◆ **EXERCISE PROMPT**: Could you find each line of the data below that contains the word "ברמת" and copy those lines?

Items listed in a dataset
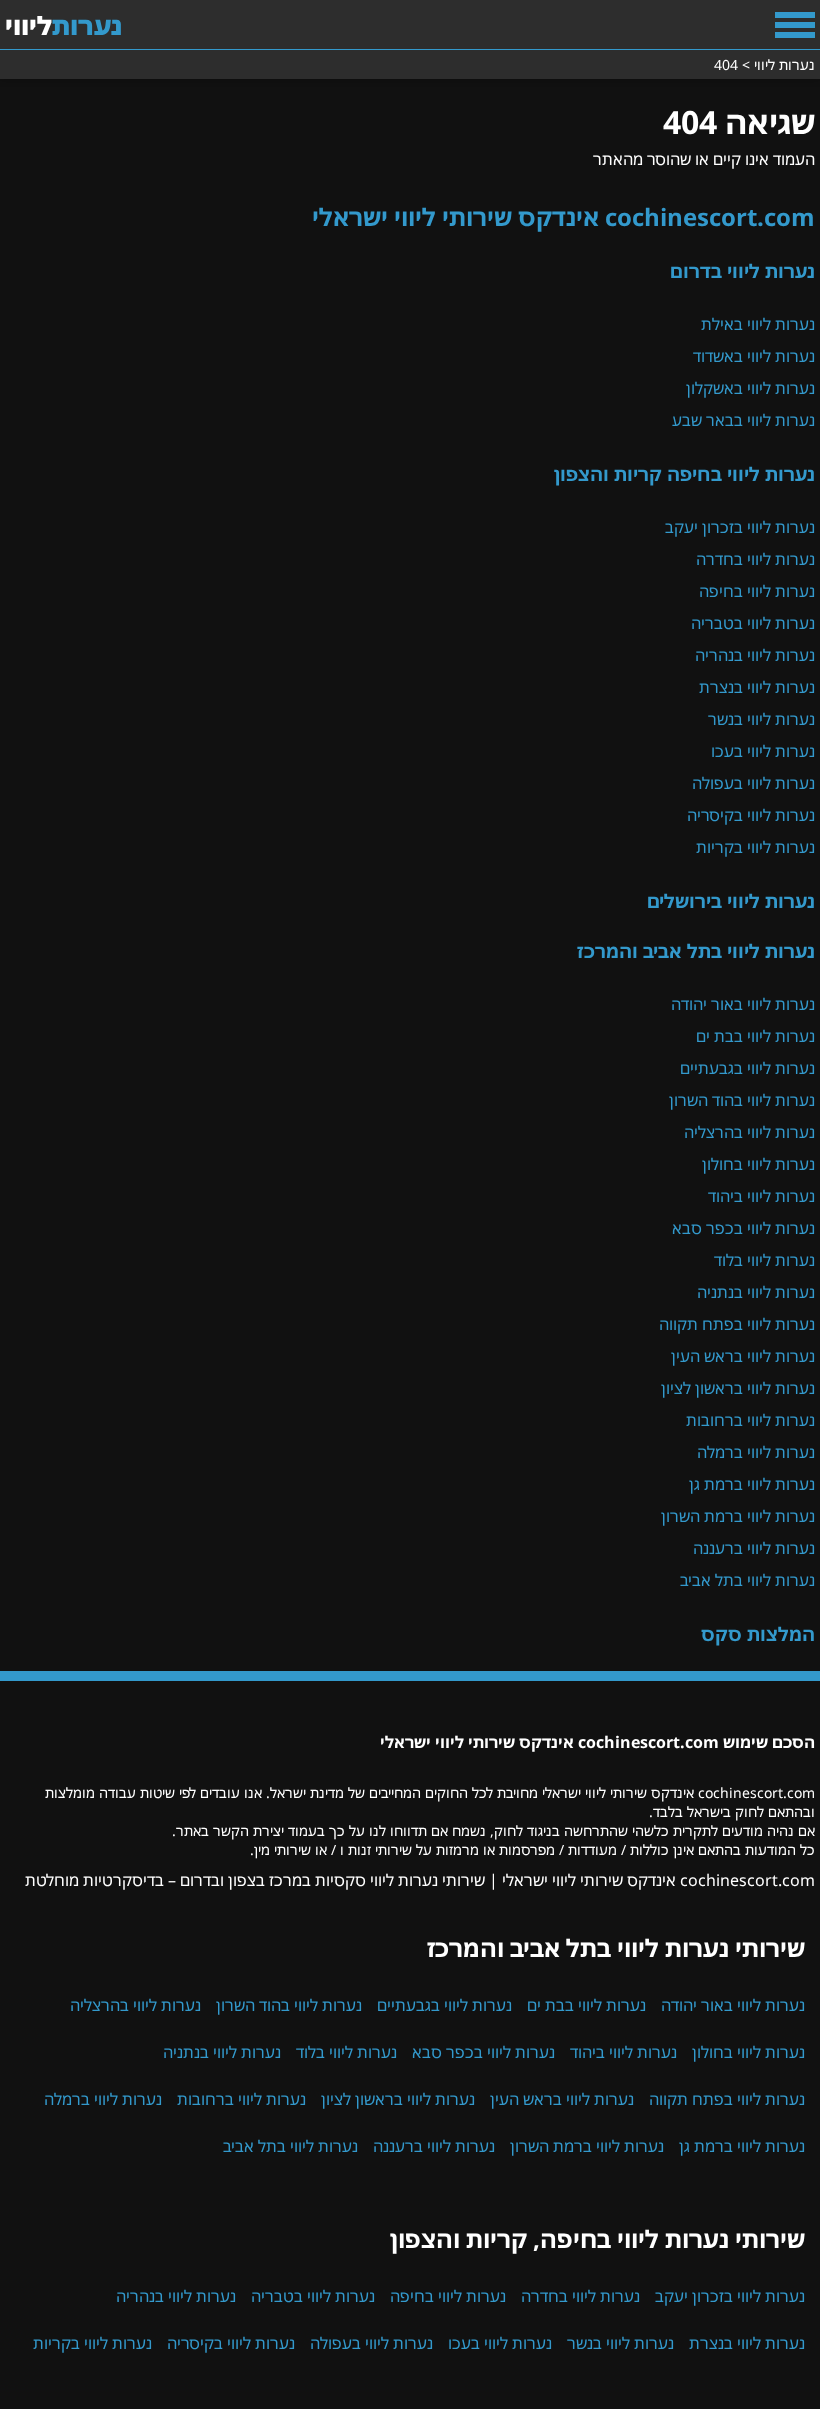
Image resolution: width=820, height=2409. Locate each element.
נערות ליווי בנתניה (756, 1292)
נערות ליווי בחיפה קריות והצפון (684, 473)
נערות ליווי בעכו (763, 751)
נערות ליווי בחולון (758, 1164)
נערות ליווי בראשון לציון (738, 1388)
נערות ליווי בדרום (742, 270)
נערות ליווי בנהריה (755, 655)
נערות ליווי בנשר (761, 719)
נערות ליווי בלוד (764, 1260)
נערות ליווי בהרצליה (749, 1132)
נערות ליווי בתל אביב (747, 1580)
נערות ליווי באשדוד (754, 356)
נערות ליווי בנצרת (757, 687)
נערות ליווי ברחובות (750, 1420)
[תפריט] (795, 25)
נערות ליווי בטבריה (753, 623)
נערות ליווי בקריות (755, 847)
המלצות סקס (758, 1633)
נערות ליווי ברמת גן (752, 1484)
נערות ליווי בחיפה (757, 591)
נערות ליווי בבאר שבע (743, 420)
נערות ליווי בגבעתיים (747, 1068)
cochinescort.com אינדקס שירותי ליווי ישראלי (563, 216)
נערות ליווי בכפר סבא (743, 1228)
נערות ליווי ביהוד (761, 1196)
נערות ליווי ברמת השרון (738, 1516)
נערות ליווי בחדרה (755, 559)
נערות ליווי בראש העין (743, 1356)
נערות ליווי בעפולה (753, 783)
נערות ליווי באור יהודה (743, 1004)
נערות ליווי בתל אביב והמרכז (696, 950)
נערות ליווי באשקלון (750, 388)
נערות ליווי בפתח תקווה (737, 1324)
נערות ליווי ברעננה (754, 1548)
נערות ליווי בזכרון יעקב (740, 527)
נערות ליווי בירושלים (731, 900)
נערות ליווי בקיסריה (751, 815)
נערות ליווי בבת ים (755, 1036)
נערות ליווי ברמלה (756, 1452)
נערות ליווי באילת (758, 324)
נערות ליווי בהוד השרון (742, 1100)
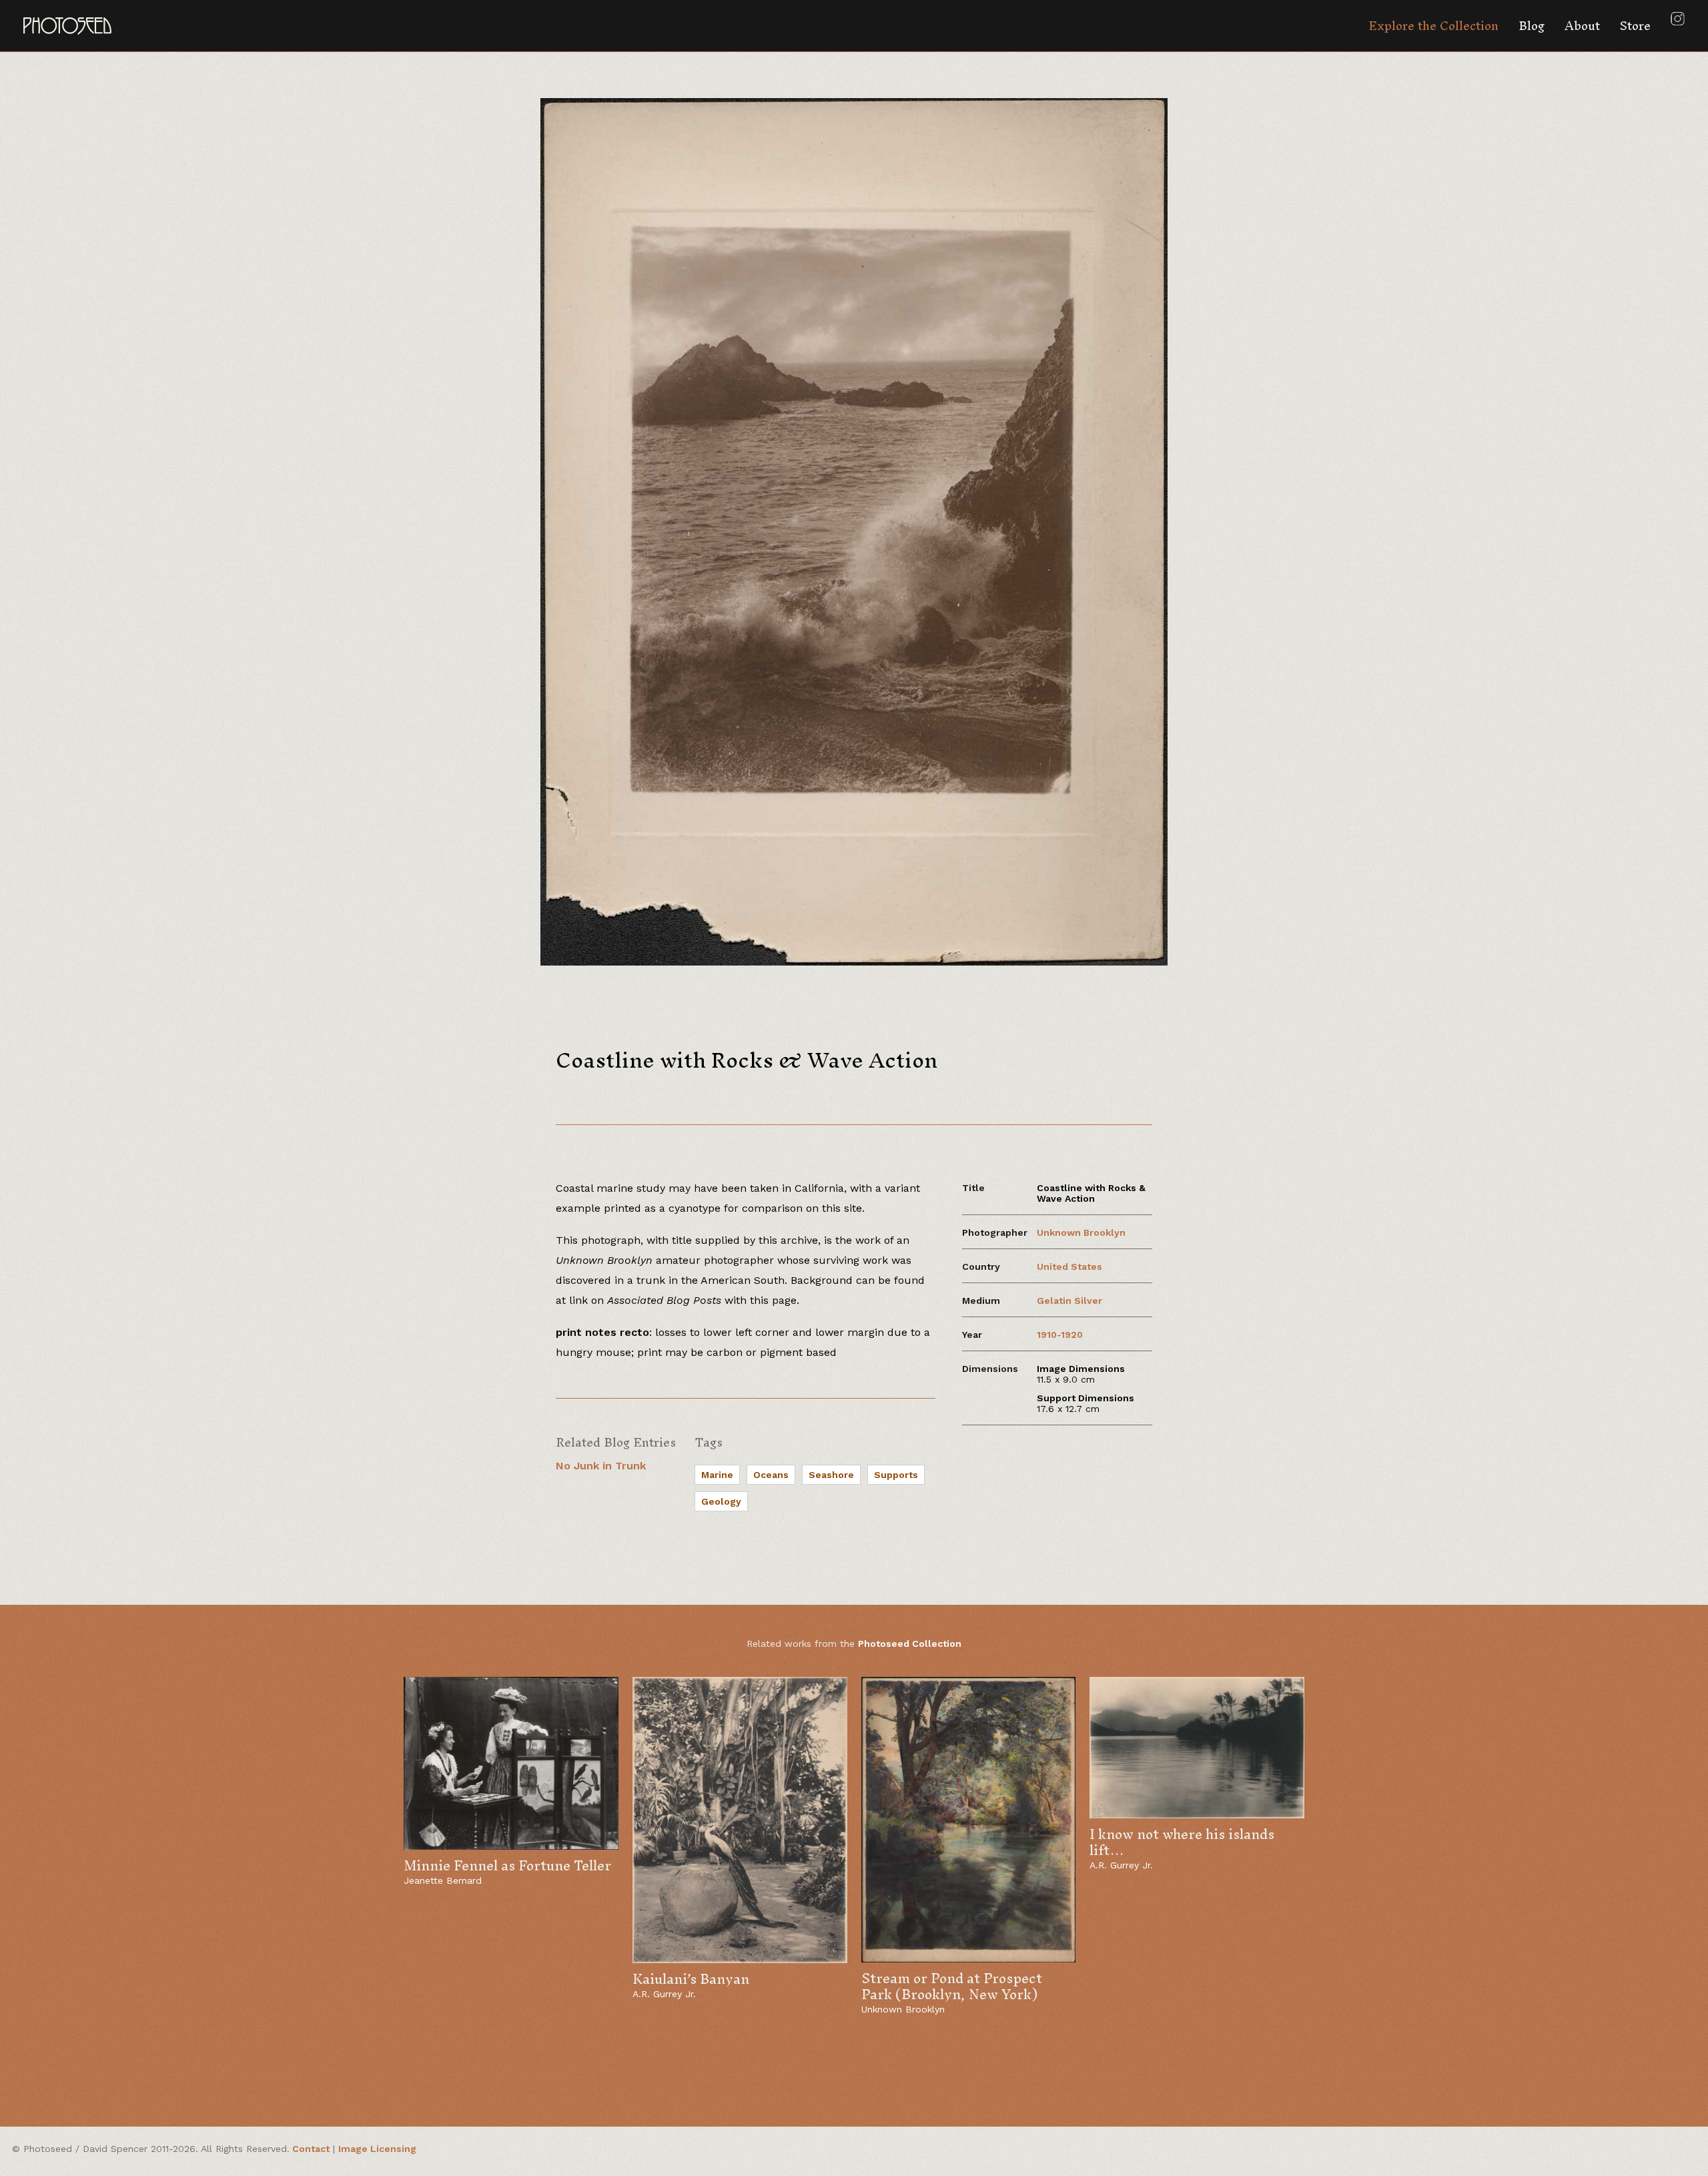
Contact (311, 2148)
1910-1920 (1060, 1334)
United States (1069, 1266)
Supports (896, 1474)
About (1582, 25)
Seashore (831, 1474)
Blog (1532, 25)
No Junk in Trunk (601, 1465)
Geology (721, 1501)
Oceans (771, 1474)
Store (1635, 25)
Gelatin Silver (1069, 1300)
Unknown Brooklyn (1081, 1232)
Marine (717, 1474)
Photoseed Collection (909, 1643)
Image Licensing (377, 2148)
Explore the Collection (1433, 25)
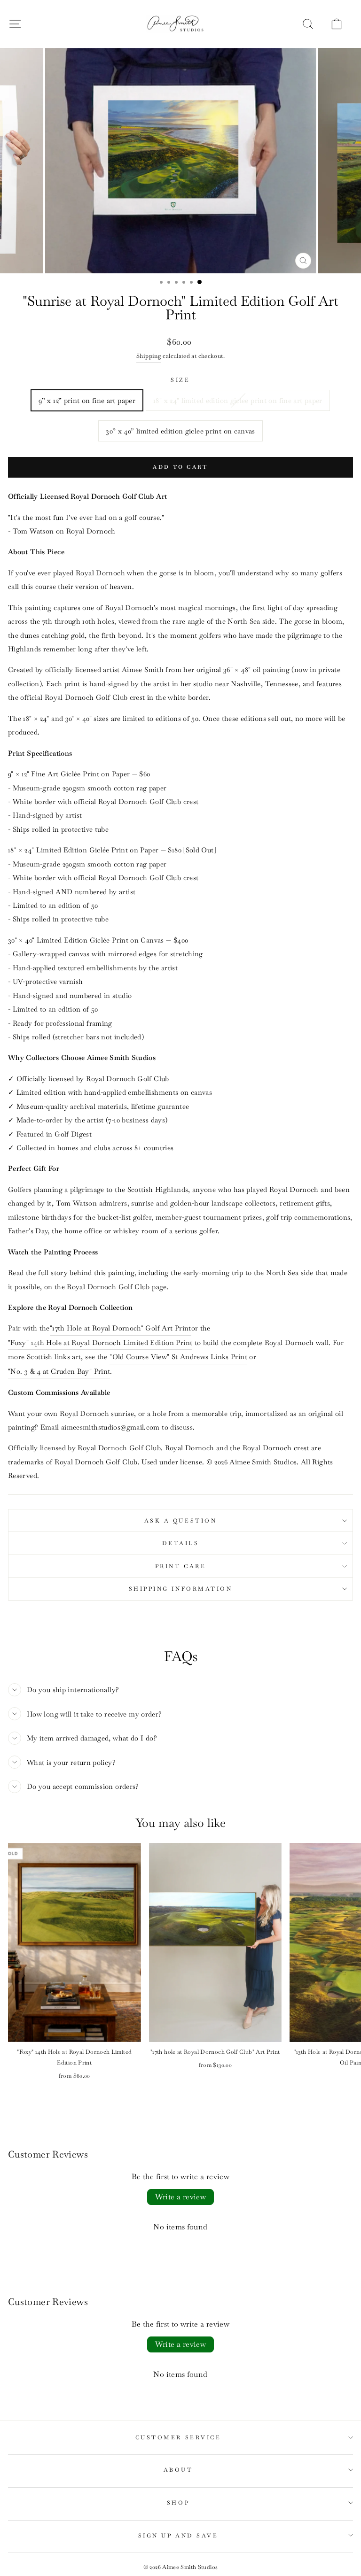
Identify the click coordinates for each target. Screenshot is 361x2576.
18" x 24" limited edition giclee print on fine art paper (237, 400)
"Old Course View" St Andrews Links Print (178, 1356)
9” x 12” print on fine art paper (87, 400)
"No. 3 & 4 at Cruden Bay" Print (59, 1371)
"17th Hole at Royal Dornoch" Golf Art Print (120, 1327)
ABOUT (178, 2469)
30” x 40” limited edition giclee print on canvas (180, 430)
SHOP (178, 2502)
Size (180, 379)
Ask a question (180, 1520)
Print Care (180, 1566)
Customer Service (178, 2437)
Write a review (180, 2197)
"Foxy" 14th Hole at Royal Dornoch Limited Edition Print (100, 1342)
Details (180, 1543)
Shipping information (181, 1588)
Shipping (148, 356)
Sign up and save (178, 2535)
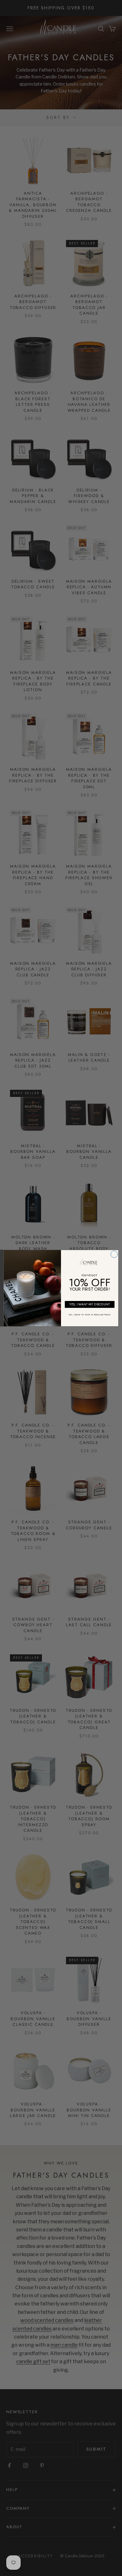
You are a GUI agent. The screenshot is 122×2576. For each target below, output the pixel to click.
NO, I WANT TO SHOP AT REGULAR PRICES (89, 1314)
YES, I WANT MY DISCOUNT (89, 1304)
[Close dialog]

◆ **SOLUTION TO THIS EXERCISE**:
נערות ליווי ברמת גן (752, 1484)
נערות ליווי ברמת השרון (738, 1516)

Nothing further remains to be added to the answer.